Looking at the entries, how many lines hold the word "Expand"? State the number by itself.
------------------------------------------------------------------------
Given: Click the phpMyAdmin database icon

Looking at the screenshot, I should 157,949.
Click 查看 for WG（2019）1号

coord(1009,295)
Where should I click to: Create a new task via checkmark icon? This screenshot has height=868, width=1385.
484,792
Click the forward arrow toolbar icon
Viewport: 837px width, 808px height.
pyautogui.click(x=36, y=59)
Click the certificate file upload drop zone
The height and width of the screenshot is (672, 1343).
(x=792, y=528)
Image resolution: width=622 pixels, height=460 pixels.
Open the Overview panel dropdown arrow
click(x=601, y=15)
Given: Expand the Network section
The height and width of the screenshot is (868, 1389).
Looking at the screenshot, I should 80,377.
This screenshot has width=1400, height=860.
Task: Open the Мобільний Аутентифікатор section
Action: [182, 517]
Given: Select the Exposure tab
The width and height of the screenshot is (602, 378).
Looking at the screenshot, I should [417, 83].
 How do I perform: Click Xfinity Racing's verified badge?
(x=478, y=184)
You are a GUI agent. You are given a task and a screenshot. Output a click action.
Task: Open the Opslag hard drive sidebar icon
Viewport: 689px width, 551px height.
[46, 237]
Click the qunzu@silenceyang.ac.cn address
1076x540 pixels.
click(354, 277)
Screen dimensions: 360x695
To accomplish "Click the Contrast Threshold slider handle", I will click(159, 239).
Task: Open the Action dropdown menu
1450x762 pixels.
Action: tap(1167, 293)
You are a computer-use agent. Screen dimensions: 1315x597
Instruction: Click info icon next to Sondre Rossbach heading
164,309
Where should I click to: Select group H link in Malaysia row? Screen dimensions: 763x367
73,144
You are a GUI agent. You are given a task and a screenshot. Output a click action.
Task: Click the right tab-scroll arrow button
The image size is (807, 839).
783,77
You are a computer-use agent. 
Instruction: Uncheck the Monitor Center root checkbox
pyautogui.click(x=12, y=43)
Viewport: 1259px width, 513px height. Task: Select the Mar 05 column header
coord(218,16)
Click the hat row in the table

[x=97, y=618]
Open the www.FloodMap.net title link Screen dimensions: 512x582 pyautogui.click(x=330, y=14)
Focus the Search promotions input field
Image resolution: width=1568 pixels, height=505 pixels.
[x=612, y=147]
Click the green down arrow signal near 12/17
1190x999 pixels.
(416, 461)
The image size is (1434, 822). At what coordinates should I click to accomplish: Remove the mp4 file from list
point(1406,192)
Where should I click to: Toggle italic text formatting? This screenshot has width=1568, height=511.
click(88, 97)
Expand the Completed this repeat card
------------------------------------------------------------------------
## RESPONSE
2